I would do the same. The park will likely add a "bicycles excepted" sign to indicate bicycles are exempt because implicitly most people know that.

I think the point of the game is to demonstrate there are some people who will argue the sky isn't blue. That is one thing we should all be able to agree on but if you were to pose that question to the internet you'd definitely get "I'm colorblind and what you call blue I call green ergo the sky is not blue".

Those people aren't worth your time and will disagree just for the sake of disagreeing and getting a rise out of people. I'll admit I'm guilty of doing the same in some circumstances.

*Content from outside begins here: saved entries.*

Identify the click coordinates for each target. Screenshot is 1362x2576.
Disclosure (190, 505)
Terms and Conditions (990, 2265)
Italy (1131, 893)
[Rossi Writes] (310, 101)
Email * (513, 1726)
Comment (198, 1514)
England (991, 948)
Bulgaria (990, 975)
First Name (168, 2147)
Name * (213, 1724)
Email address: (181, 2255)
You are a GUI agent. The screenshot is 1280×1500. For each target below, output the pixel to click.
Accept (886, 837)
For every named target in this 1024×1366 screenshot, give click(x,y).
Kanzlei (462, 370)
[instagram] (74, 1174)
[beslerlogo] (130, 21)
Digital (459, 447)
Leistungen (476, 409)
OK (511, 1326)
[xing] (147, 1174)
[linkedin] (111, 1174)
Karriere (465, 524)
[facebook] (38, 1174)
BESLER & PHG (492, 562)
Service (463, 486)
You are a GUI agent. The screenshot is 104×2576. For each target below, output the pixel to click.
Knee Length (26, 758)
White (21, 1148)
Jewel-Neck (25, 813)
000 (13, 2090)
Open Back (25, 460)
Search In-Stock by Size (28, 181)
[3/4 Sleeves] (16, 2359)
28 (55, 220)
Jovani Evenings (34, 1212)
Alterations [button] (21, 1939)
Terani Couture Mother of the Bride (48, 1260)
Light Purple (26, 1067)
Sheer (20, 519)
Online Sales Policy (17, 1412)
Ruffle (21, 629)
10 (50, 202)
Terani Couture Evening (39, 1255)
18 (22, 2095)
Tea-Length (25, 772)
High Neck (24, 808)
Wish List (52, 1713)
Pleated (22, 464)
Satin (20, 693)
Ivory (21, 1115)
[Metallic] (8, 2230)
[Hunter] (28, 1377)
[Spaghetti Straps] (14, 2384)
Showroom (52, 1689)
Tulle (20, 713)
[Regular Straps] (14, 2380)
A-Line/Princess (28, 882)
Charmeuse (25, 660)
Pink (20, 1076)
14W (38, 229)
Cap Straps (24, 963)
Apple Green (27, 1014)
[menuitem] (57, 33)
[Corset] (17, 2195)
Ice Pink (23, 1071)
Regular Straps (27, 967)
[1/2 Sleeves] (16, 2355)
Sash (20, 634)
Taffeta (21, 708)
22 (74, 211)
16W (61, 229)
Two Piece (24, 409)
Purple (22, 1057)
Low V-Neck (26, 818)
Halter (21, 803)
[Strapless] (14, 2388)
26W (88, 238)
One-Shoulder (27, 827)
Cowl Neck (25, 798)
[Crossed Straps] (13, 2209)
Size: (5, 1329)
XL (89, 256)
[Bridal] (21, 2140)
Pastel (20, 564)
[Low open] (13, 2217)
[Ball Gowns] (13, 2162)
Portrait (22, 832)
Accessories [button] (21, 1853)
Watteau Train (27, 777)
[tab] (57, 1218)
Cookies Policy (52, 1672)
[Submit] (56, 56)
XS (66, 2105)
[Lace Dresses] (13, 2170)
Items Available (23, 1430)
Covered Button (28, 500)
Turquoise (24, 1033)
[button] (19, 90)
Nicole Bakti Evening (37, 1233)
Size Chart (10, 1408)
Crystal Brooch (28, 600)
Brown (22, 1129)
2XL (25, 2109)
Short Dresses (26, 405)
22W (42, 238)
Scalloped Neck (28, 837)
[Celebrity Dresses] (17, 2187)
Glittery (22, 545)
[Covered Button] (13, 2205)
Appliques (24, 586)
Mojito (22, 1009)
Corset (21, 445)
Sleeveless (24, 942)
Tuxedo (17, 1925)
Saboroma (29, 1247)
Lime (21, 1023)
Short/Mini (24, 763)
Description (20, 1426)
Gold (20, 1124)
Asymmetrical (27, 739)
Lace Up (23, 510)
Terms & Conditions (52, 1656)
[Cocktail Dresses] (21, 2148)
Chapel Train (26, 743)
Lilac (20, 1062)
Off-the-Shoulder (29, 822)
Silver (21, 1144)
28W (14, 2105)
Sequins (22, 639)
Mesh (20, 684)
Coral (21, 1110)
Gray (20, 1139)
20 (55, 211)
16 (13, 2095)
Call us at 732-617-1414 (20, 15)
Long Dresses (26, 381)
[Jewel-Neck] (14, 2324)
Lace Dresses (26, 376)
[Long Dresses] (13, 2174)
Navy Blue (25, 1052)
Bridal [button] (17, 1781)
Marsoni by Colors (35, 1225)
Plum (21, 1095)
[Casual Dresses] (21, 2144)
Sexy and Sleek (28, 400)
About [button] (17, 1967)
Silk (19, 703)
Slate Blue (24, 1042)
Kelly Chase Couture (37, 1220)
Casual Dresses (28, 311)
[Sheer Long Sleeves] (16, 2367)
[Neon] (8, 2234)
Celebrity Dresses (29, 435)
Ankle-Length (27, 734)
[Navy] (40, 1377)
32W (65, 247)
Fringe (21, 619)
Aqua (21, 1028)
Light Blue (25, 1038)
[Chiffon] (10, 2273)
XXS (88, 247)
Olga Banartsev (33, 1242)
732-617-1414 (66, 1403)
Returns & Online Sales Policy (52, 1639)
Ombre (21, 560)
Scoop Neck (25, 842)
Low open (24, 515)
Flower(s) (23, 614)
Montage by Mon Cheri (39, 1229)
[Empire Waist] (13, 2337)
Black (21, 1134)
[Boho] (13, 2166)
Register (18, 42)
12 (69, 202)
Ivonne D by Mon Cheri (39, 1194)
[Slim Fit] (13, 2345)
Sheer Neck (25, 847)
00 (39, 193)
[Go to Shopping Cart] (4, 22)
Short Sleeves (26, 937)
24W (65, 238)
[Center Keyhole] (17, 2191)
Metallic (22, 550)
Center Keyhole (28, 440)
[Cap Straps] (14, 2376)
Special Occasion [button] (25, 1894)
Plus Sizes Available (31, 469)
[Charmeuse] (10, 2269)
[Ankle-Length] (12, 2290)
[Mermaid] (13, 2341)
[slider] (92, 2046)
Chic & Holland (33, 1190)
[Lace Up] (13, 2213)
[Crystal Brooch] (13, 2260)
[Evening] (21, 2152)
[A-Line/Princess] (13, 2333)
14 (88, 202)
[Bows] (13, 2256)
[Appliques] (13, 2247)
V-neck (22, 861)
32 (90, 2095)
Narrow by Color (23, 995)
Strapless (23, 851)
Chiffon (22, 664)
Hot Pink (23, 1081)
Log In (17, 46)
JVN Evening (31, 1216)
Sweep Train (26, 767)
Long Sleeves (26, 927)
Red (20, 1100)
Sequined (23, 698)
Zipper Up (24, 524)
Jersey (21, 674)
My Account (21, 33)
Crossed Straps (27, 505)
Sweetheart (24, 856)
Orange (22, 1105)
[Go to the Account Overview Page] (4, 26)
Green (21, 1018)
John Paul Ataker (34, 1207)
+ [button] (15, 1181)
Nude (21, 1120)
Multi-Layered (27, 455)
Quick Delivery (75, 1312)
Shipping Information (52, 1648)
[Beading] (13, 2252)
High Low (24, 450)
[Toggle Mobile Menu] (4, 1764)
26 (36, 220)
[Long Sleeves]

Yeah I agree. I really think the game is about how language is fuzzy, which I said a bit more over here[0]. I had a more detailed comment but the person deleted their post by the time I hit reply ;.;

Really what surprises me is how few people seem to understand that language is incredibly fuzzy. That there's an imperfect encoder (language) and decoder (listening/reading) system. That people are working off of different priors that bias these systems. That we aren't perfectly aligning the intent of our messages with the reception of them. That this system becomes even more fuzzy as the audience increases (increased variance in priors). It is a bit more surprising to me that in a community full of nerds where we communicate online, where we're exposed to many priors, that this is still a relatively unknown phenomena despite it being fairly easy to conclude simply through experience (besides also being fairly well discussed). I for one think the fuzziness of language is incredibly cool.